Por último, Barros, al igual que los autores de Coddling, hace mucho de poca cosa: 379 casos de bloquear conferencistas en 18 años. ¿Eso es mayor, menor o igual a años anteriores? Qué uso más pobre de las estadísticas. En realidad, da un poco más de 20 casos por año. ¿Todos fueron progresistas que rechazaban La cabaña del Tio Tom por racista o Matar a un Ruiseñor por lo mismo o a Mujercitas por discriminar a la mujer? Si examinamos un poco los casos, veremos que hubo de todo. Pero preponderantes entre ellos están las movilizaciones de estudiantes sionistas en contra de oradores propalestinos, o críticos de Israel, o que se oponen a BDS (Boycott, Divestment and Sanctions); y también las de estudiantes de derecha que se oponen al apoyo universitario a Black Lives Matter.

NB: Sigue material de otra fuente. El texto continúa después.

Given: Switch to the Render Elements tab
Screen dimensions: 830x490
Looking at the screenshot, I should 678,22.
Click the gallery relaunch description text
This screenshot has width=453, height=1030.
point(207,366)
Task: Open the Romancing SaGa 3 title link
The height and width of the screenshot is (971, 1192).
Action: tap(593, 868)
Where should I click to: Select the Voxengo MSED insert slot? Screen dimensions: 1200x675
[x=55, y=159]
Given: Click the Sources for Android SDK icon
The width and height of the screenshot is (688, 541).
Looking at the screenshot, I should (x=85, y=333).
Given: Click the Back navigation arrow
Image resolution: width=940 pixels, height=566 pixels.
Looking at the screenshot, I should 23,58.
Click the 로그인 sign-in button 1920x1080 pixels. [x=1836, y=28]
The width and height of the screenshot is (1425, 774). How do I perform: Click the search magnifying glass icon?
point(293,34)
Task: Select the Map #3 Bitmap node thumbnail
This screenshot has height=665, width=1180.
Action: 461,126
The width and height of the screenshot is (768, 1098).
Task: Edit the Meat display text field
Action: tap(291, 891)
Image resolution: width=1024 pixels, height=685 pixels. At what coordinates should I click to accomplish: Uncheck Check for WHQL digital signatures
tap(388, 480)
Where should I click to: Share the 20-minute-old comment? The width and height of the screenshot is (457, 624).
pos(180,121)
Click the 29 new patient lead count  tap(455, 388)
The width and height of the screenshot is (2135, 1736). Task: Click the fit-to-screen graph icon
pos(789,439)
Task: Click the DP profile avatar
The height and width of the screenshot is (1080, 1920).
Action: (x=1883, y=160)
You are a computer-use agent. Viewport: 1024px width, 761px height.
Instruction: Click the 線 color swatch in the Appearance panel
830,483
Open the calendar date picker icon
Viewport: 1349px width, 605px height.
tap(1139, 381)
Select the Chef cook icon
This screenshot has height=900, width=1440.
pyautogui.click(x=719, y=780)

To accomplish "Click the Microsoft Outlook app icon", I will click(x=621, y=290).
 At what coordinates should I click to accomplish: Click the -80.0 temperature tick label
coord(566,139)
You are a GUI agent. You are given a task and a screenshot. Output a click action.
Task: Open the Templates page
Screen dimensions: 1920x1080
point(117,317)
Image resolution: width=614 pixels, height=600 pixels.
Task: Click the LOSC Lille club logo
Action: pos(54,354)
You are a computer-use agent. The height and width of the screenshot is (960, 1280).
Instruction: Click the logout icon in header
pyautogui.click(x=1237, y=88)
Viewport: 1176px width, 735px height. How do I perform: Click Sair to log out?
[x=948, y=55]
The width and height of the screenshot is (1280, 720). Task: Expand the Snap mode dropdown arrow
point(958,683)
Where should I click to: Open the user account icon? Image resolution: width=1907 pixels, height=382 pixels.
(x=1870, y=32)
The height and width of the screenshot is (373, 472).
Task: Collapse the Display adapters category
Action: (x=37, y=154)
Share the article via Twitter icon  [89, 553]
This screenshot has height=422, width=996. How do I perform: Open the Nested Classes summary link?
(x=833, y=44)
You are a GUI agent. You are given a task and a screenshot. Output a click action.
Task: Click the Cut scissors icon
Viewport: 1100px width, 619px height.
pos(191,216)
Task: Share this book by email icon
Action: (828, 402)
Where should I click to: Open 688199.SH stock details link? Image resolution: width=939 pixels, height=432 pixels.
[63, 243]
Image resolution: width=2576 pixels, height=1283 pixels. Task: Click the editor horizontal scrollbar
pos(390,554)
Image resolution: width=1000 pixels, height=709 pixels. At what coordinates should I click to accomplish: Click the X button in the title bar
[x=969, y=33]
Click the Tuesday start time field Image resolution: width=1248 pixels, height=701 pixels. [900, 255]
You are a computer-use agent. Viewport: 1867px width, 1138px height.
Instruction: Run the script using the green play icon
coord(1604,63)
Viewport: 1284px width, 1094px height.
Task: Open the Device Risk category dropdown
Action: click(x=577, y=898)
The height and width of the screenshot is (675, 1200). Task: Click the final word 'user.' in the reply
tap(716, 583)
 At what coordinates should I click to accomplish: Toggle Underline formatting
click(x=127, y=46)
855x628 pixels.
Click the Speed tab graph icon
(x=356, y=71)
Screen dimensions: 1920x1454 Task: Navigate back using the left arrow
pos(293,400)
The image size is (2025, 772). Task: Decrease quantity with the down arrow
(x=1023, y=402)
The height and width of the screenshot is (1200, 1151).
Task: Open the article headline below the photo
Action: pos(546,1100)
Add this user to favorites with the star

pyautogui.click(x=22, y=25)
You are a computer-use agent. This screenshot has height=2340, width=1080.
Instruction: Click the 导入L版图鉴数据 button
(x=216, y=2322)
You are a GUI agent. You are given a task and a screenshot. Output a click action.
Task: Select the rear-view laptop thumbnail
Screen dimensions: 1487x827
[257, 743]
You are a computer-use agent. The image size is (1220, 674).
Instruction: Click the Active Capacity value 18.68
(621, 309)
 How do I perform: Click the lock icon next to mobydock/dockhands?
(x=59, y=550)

Lo que Barros no nos dice es que Greg Lukianoff es un personaje notable: abogado egresado de la elitista Stanford University, que escribe para el Wall Street Journal y el Huffington Post, y es presidente de FIRE, una asociación para defender la libertad de expresión; palabras claves que según ellos «no son ni conservadoras ni liberales» (cuando alguien insiste que no tiene posición, me pongo nervioso). Con un enfoque conductista y, basándose en los estudios previos de los derechistas Roger Kimball y Dinesh D’Souza (Illiberal Education, 1991), Lukianoff y Haidt, argumentan que las demandas estudiantiles de justicia social son expresiones de «distorsiones cognitivas» que surgen de los problemas «del progreso» de una sociedad «en un contexto social y tecnológico sin precedentes». En realidad, ambos remiten al viejo reaccionario Edmund Burke, insistiendo que algo debe cambiar para que todo siga igual. En síntesis, lo que parece una postura progresista es, en realidad, una visión que alimenta a la derecha del establishment norteamericano.